Premature casting on 0 rows insert

  • Hello,

    I have encountered some weird behaviour. Code that has been working for "eternities" suddenly started to fail.

    Alas, i couldn't recreate it on any other machines.

    I have written a sample script to illustrate the issue:

    CREATE TABLE #t_parcels (parcel_id INT, current_pos NUMERIC(28, 0), end_pos NUMERIC(28, 0))

    CREATE TABLE #t_orders (outorder INT, parcel_id INT)

    CREATE TABLE #t_missing_parcels (parcel_id INT, diff INT)

    INSERT INTO #t_parcels (parcel_id, current_pos, end_pos)

    SELECT1, 100000000000.0, 900000000000.0

    INSERT INTO #t_orders (outorder, parcel_id)

    SELECT1, 1

    UNION

    SELECT2, 1

    -- Find out if we have enough parcels to cover all orders

    INSERT INTO #t_missing_parcels (parcel_id, diff)

    SELECTt.parcel_id, t.end_pos - t.current_pos - COUNT(*)

    FROM#t_parcels t

    INNER JOIN #t_orders o

    ONo.parcel_id = t.parcel_id

    GROUP BY t.parcel_id, t.end_pos - t.current_pos

    HAVING t.end_pos - t.current_pos < COUNT(*)

    SELECT @@VERSION

    -- Microsoft SQL Server 2012 - 11.0.2100.60 (X64)

    -- Feb 10 2012 19:39:15

    -- Copyright (c) Microsoft Corporation

    -- Developer Edition (64-bit) on Windows NT 6.1 <X64> (Build 7601: Service Pack 1) (Hypervisor)

    The last insert crashed with :"Arithmetic overflow error converting expression to data type int", even though there are no rows that satisfies the condition!

    This is due to "diff" column having wrong datatype, BUT, the insert had no hits in the database. So how can inserting 0 rows crash with incorrect datatype?:w00t:

    I even copied the select so it was ran before the insert, in in that case, the SELECT completed successfully.

    When i changed datatype in the table, the error went away, but i'm still curious what led to the error.

    BR,

    Sigge

  • Just a hunch, suspect cached temp table might cause this.

    😎

  • Hi,

    Could you explain it a bit more? 🙂 Not sure i follow it exactly

  • Have you checked the execution plan? Are there any unexpected implicit conversions happening?

    If you haven't even tried to resolve your issue, please don't expect the hard-working volunteers here to waste their time providing links to answers which you could easily have found yourself.

  • Aha, it does something like that:

    [Expr1010] = Scalar Operator(CONVERT_IMPLICIT(int,#t.[parcelno_available] as [tpa].[parcelno_available]-[Expr1011],0))

    Right before the insert into the #t-table.

    and parcelno_available is well above INTs value.

    This cast doesn't happens when i just select the values.

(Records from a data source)

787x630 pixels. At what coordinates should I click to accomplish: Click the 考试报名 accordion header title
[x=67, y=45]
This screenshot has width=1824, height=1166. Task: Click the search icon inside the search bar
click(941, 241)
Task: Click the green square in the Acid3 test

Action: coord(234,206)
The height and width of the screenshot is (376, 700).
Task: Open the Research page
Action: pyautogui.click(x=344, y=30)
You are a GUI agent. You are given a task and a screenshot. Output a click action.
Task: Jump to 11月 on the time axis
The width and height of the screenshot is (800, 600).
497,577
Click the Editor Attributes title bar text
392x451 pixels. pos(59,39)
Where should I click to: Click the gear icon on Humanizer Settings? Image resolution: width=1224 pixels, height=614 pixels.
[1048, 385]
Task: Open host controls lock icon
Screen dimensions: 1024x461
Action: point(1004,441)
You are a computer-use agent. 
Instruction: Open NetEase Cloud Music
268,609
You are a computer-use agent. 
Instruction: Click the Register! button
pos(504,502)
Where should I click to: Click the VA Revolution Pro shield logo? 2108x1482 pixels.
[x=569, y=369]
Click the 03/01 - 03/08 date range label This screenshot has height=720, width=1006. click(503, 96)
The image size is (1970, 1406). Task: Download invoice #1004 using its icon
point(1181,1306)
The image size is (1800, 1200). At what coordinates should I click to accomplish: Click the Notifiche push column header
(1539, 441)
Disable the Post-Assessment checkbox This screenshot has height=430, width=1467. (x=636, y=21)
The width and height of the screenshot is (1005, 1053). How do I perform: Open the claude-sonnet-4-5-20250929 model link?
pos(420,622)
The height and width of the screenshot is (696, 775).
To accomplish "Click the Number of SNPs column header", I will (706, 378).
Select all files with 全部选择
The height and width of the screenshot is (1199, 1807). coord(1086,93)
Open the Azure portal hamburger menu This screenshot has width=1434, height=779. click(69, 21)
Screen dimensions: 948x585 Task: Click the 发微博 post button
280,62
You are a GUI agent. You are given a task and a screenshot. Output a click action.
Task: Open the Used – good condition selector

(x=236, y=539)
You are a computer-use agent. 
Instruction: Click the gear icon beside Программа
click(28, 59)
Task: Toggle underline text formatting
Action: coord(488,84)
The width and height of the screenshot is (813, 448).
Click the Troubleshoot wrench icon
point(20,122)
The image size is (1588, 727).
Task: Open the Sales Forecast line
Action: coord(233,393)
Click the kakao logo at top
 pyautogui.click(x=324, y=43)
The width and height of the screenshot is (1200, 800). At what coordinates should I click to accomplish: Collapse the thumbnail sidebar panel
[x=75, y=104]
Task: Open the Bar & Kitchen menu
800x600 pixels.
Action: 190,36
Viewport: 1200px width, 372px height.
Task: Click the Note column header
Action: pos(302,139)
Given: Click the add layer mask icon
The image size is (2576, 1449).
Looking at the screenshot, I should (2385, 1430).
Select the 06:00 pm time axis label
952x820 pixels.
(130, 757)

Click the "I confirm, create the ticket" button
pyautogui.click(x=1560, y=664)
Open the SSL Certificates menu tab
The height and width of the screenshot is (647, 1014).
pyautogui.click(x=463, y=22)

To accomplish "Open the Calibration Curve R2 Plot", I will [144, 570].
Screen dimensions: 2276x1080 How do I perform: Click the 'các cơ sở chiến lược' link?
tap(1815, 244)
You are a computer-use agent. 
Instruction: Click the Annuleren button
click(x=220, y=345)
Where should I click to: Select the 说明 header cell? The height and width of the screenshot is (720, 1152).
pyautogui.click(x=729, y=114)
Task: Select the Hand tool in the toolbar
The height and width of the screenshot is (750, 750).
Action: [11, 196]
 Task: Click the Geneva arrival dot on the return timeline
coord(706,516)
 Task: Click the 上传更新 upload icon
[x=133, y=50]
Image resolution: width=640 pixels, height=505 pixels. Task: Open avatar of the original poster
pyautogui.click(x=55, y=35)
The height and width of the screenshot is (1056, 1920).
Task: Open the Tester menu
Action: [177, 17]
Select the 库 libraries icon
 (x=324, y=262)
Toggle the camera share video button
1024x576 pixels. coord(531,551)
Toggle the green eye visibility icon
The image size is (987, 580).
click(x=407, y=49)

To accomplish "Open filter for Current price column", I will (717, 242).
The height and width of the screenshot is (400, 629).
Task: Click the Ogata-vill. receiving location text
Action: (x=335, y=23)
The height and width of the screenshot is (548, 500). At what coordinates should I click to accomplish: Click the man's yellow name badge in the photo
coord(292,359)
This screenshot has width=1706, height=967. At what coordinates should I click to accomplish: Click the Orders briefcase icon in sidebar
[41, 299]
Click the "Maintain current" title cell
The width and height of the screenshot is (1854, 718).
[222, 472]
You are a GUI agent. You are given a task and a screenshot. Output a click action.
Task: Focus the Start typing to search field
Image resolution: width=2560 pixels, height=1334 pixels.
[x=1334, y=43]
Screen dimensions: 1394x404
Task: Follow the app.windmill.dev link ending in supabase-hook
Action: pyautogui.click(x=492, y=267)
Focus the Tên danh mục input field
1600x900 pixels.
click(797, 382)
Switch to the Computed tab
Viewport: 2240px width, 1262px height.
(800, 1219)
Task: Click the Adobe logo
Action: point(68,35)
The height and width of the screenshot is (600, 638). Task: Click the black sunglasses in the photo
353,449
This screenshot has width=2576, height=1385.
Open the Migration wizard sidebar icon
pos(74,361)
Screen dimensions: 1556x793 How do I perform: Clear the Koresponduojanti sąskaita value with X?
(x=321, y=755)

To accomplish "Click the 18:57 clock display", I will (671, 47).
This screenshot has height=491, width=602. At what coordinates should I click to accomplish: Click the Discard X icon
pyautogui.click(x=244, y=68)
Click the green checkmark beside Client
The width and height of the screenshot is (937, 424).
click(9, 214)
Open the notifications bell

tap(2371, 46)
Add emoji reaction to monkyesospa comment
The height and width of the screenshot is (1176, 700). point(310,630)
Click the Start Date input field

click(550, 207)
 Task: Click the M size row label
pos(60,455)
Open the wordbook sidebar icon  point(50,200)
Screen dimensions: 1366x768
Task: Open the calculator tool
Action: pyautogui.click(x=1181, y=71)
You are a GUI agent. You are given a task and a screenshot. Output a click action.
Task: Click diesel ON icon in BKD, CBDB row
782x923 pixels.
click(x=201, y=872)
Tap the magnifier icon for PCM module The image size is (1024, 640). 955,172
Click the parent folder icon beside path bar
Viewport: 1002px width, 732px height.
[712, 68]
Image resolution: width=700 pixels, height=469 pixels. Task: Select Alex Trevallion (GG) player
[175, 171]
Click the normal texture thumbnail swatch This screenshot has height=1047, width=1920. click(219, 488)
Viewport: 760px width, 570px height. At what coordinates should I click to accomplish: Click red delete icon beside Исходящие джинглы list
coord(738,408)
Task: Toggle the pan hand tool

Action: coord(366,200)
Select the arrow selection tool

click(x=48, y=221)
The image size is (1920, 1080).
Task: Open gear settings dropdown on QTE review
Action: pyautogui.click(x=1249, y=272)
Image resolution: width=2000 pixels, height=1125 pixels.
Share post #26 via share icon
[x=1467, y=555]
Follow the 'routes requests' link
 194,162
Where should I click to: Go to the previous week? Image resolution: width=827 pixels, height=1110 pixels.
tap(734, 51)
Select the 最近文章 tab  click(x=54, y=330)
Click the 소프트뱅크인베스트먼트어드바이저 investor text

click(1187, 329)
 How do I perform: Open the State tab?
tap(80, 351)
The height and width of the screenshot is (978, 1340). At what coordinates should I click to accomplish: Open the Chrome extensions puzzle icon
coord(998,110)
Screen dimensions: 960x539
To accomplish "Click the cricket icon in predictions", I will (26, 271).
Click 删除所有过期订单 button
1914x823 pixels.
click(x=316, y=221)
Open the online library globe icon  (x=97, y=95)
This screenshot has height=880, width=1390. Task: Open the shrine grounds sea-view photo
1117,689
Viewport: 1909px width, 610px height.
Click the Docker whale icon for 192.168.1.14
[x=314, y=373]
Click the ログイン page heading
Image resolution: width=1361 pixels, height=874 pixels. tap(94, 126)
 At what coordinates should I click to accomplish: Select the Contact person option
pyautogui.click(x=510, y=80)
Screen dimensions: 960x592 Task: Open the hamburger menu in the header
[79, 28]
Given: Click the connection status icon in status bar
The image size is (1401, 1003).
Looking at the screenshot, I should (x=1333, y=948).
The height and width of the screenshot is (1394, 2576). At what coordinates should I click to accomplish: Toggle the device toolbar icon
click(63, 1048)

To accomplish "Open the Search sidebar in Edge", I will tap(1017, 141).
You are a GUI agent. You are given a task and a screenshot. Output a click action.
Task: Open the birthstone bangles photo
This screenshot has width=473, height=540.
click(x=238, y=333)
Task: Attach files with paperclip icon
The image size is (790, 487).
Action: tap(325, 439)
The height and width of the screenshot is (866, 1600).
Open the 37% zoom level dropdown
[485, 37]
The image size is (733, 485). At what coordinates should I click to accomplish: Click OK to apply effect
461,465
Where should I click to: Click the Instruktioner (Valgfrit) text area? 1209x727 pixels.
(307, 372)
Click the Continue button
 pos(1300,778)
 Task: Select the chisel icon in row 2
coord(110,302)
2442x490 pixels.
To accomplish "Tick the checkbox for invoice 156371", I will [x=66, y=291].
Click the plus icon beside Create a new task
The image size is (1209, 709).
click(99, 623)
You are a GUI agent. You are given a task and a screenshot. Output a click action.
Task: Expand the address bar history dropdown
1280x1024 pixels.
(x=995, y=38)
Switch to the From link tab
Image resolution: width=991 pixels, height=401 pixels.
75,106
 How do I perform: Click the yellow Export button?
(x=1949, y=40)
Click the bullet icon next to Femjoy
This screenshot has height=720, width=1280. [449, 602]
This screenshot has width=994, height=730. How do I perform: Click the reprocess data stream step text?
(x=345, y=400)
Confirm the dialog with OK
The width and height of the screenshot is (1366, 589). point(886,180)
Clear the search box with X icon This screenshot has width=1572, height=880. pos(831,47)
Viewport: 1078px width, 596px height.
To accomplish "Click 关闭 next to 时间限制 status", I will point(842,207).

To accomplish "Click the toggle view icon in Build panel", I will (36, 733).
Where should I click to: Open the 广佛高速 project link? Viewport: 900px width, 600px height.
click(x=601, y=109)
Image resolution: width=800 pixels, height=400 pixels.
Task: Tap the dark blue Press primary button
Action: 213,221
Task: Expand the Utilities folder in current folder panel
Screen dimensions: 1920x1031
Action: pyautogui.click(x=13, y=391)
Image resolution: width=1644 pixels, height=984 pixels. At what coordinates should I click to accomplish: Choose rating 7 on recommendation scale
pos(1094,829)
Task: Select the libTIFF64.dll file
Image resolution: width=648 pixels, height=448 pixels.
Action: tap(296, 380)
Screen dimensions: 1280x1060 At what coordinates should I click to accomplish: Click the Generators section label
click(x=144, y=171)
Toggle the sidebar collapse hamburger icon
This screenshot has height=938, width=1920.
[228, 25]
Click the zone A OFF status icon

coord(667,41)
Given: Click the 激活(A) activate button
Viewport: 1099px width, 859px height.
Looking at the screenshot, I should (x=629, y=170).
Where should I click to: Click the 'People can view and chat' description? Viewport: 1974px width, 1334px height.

What is required
Carry on the forum thread about the overflow error on a zero-row insert, picking up right after its last post.

The result
    So, apparently SQL Server pre-casts the values, even though there are no rows to insert?

  • siggemannen (2/28/2015)


    Hi,

    Could you explain it a bit more? 🙂 Not sure i follow it exactly

    Have a look at this article by Paul White

    😎

  • The bahaviour is decoumented here

    https://msdn.microsoft.com/en-us/library/ms190309.aspx


    N 56°04'39.16"
    E 12°55'05.25"

  • siggemannen (2/28/2015)


    Hello,

    I have encountered some weird behaviour. Code that has been working for "eternities" suddenly started to fail.

    Alas, i couldn't recreate it on any other machines.

    I'm afraid that this is part of the ongoing farce resulting from treating the optimiser as a sacred cow. There's a Microsoft connect item that covers this bizarre behavious and a lot of other similar nonsense and Microsoft said way back 5 years ago that they hoped to address it in a future version, but nothing has happened yet. Of course teh SQL standard probably says that what should happen is undefined, as it was driven by people (IBM, Oracle, etc) with axes to grind and awfully ill-conceived implementations to support). It's the same problem as the issue raised in another Microsoft Connect item where MS said (again about 5 years ago) "Another workaround, which is what the server should be doing automatically, is to push the subquery down into a subselect" before closing the item because the insance behaviour is "By Design". Rules about evaluation order which efectively render the language free of any useful semantics which, without a rule that an error occurring on an execution branch which is not logically required should not cause a failure, were added to the standard so as to permit bizarre results.

    We are all suffering from IBM's decision to exclude both Codd and all its famous computer language experts from the design of SEQUEL (whch is what became SQL), and the absolute failure of ANSI and ISO to impose any decent language design on teh resulting mess.

    Tom

  • TomThomson (3/1/2015)


    siggemannen (2/28/2015)


    Hello,

    I have encountered some weird behaviour. Code that has been working for "eternities" suddenly started to fail.

    Alas, i couldn't recreate it on any other machines.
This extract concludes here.